**Activity:** Among the entries that follow, how many lines contain the string "agent"? Write the number alone.

**Material supplied:**
● ● ●

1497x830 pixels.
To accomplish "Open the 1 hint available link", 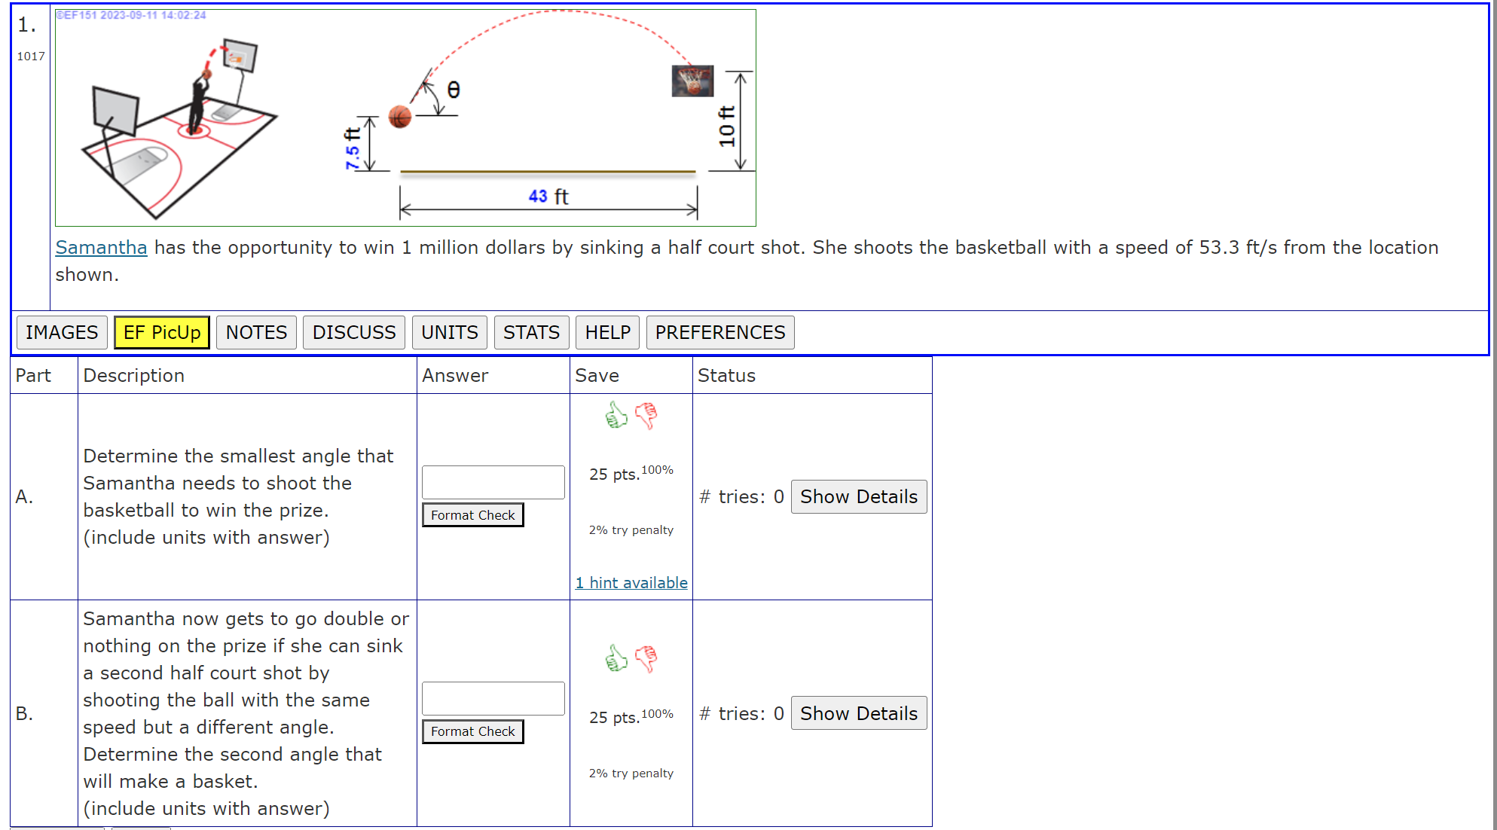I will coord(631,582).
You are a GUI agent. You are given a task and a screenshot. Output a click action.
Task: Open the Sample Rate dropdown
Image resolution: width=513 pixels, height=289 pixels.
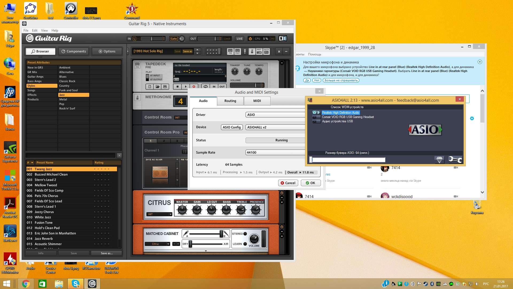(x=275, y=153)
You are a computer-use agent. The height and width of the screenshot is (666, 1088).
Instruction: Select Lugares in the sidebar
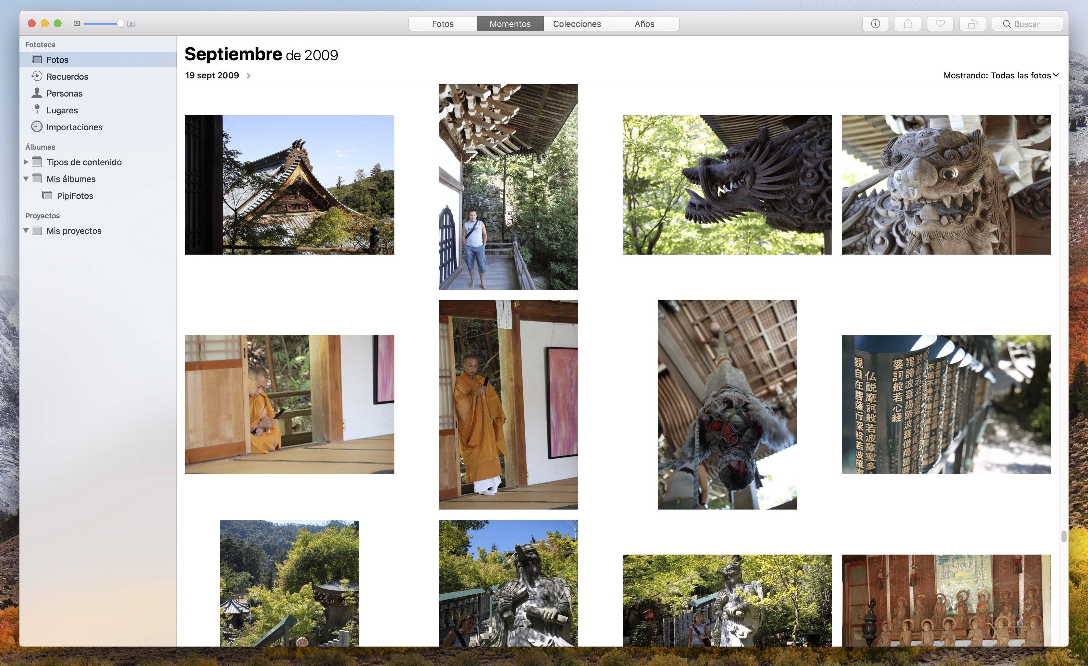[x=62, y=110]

● ● ●

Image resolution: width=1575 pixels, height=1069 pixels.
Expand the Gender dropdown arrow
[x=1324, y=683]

● ● ●

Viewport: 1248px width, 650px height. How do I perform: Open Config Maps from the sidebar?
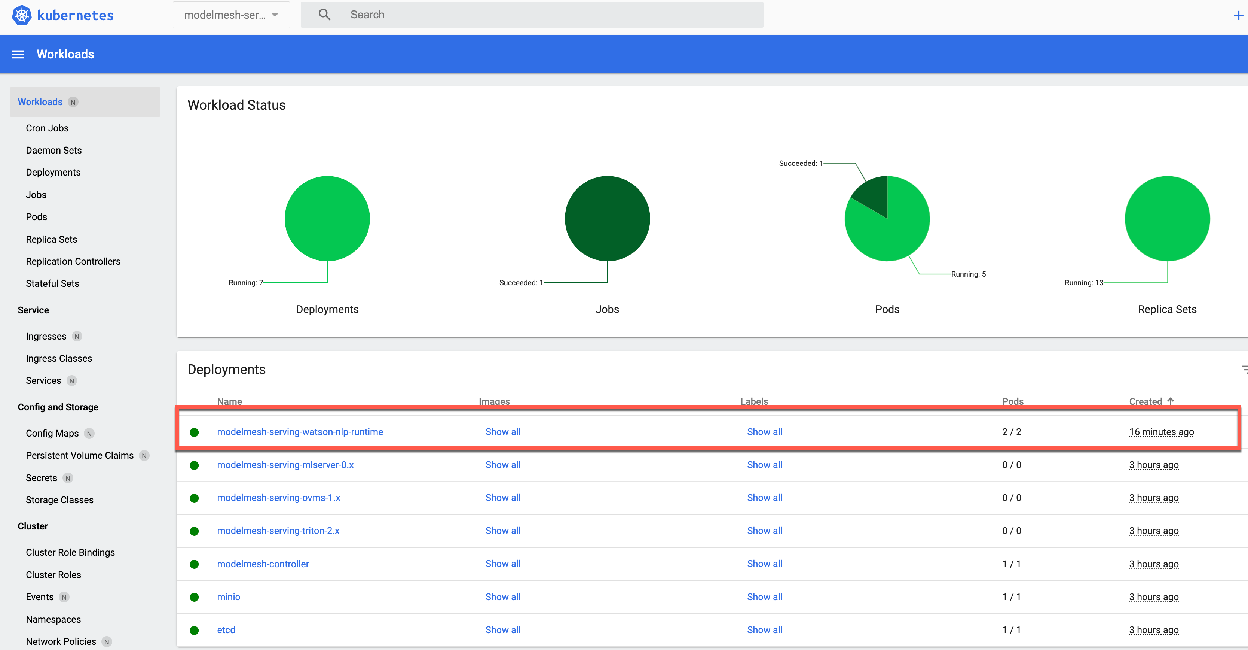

● ● ●

**Solution for this exercise:** 2